--- Input material ---
######

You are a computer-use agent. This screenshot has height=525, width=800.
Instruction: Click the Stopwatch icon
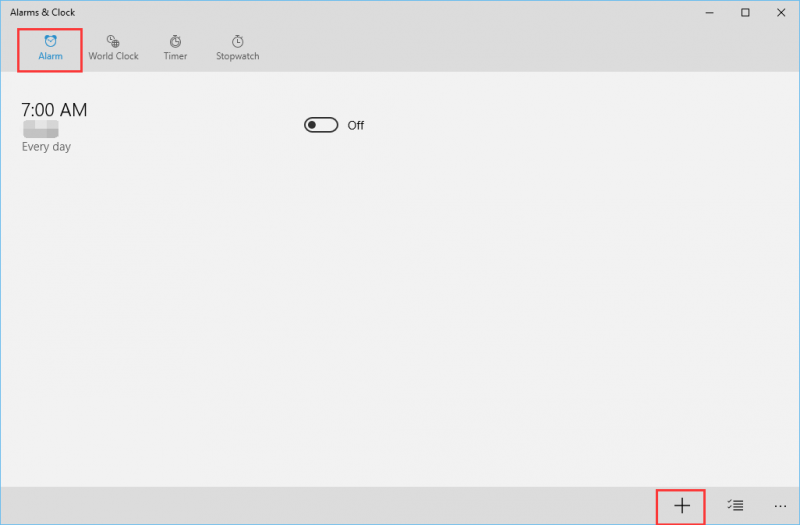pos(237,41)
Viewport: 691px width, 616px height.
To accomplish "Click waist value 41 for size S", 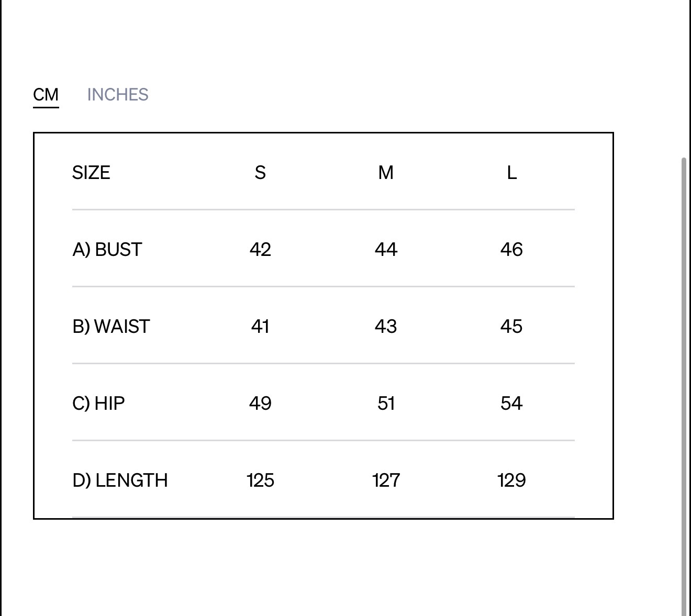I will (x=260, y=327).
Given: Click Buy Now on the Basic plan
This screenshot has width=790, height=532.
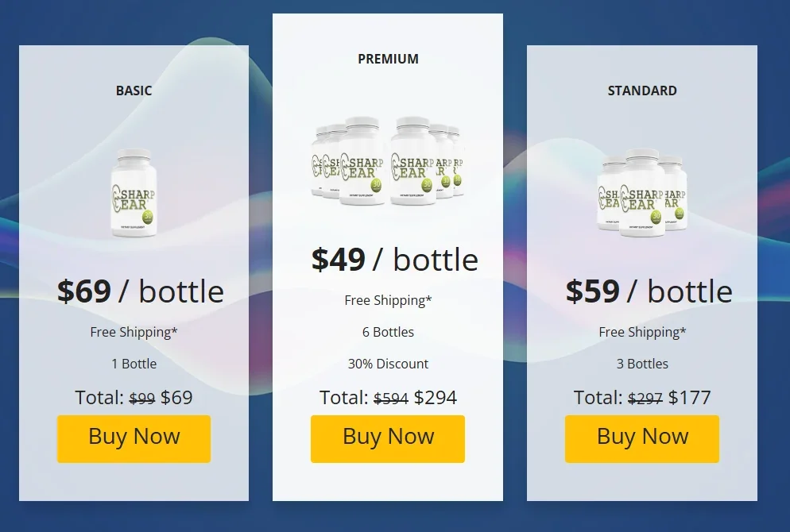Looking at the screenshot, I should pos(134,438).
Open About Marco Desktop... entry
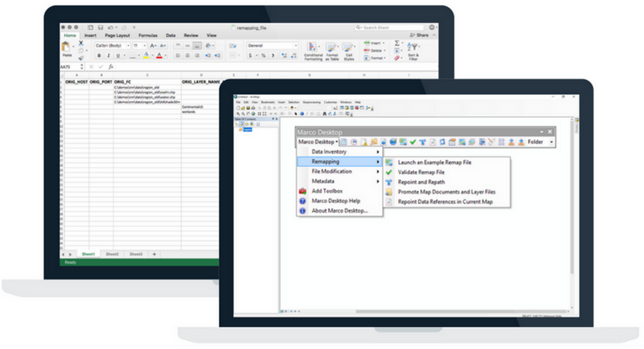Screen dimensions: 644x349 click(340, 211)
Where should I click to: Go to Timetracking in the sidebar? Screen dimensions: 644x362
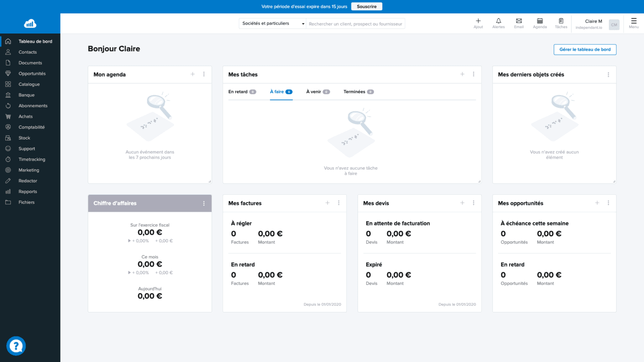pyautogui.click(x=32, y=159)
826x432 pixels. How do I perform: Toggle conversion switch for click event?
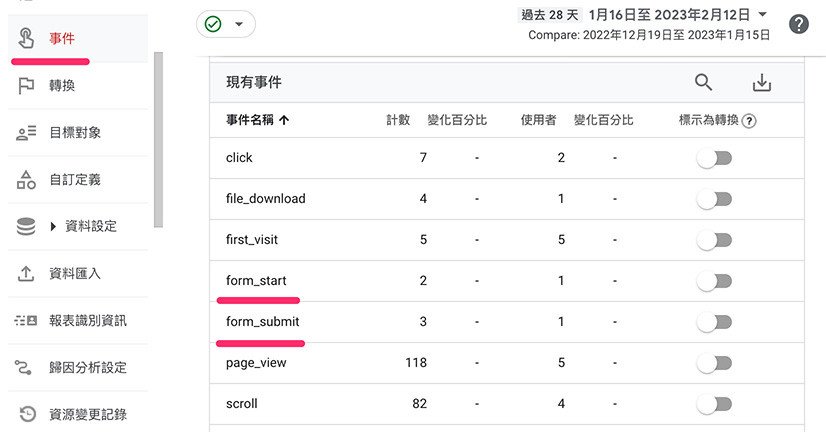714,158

######

Take the line containing "Where should I" and every line after it up to the end of the entries, and quote them exactly. Both ends count; the pictures do not.

Where should I click to: Go to Timetracking in the sidebar? Screen dimensions: 644x362
pyautogui.click(x=32, y=159)
826x432 pixels. How do I perform: Toggle conversion switch for click event?
714,158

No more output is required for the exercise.